Austrian physicist (1944–2022)

Kurt Binder (10 February 1944 – 27 September 2022) was an Austrian theoretical physicist.

==Biography==
He received his Ph.D. in 1969 at the Technical University of Vienna, and his habilitation degree 1973 at the Technical University of Munich. He decided to accept a professorship post for Theoretical Physics at the Saarland University, having an offer from the Freie University in Berlin as well at the same time. From 1977 to 1983, he headed a group for Theoretical Physics in the Institute for Solid State Research at the Forschungszentrum Jülich, prior to taking his present post as a University Professor for Theoretical Physics at the University of Mainz, Germany. Since 1989 he was also an external member of the Max-Planck-Institute for Polymer Physics in Mainz.

Since 1977, Binder was married to Marlies Ecker, with whom he had two sons.

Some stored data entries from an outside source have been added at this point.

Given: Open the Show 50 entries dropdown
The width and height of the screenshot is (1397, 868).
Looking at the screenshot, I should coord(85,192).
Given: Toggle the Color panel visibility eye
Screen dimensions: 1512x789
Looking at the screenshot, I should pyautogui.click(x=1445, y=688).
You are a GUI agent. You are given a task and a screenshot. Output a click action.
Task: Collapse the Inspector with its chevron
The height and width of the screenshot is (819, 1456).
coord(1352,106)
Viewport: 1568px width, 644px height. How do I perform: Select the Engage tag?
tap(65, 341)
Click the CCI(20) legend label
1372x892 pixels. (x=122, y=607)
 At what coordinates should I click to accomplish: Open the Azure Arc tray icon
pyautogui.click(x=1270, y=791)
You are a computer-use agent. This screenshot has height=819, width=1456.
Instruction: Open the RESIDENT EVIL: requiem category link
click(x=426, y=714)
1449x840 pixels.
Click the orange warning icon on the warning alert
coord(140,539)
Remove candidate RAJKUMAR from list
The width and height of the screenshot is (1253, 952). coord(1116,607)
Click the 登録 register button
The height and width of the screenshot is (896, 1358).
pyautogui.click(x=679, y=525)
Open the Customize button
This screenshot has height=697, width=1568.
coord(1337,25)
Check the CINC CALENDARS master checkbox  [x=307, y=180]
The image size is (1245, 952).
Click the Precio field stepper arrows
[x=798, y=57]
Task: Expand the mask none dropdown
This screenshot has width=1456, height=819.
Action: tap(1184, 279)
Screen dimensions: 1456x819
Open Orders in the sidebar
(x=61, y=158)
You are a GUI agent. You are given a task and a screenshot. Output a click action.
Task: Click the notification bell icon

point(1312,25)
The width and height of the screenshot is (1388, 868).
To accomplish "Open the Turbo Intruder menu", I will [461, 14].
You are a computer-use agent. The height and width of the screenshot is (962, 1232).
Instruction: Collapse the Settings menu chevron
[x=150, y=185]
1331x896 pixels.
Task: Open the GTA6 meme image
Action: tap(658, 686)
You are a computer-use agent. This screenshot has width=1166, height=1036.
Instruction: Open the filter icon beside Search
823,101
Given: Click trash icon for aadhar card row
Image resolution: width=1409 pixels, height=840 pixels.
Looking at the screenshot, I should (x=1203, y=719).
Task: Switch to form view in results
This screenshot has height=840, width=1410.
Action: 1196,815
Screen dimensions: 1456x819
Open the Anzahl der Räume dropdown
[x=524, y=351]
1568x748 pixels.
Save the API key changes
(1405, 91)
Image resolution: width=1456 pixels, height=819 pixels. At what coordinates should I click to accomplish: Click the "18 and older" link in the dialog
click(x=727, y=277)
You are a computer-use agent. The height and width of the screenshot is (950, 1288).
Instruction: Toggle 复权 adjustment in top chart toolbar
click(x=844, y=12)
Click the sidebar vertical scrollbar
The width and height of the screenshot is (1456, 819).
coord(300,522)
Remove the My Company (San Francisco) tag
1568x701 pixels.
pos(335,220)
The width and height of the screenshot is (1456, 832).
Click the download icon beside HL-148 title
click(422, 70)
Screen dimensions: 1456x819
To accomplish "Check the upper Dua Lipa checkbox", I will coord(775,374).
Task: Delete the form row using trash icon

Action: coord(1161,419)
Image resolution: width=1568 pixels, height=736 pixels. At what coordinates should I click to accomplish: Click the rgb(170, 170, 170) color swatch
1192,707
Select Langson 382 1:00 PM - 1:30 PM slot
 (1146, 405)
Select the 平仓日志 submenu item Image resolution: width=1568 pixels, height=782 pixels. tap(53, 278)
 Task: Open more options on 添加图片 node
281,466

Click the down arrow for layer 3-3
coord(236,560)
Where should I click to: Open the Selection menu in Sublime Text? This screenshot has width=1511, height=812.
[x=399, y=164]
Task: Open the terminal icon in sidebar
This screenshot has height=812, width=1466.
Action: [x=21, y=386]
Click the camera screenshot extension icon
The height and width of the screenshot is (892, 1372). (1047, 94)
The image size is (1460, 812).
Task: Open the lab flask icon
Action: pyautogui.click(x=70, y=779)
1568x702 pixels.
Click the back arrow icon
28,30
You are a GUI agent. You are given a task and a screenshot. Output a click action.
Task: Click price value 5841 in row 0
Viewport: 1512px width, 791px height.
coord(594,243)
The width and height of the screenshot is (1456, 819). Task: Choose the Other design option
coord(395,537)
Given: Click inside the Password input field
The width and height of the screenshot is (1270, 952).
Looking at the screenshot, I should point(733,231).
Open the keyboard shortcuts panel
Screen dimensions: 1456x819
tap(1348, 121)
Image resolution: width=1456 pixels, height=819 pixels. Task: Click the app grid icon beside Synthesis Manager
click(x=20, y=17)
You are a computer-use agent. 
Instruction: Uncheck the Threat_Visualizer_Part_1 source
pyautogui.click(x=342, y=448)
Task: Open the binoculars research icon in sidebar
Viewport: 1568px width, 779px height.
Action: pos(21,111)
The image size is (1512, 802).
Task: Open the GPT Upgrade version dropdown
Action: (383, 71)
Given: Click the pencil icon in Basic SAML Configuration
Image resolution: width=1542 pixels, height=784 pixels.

His research was in several areas of condensed matter physics and statistical physics. He was best known for pioneering the development of Monte Carlo simulations as a quantitative tool in statistical and condensed matter physics, establishing simulations as a third branch in addition to theory
and experiment, and for catalyzing its application in many areas of physical research. He made very important contributions to numerous fields, ranging from phase transitions and spin glasses to polymer physics. He is one of the most cited physicists worldwide. The eponymous Binder cumulant is a very important and frequently used quantity in analyzing phase diagrams.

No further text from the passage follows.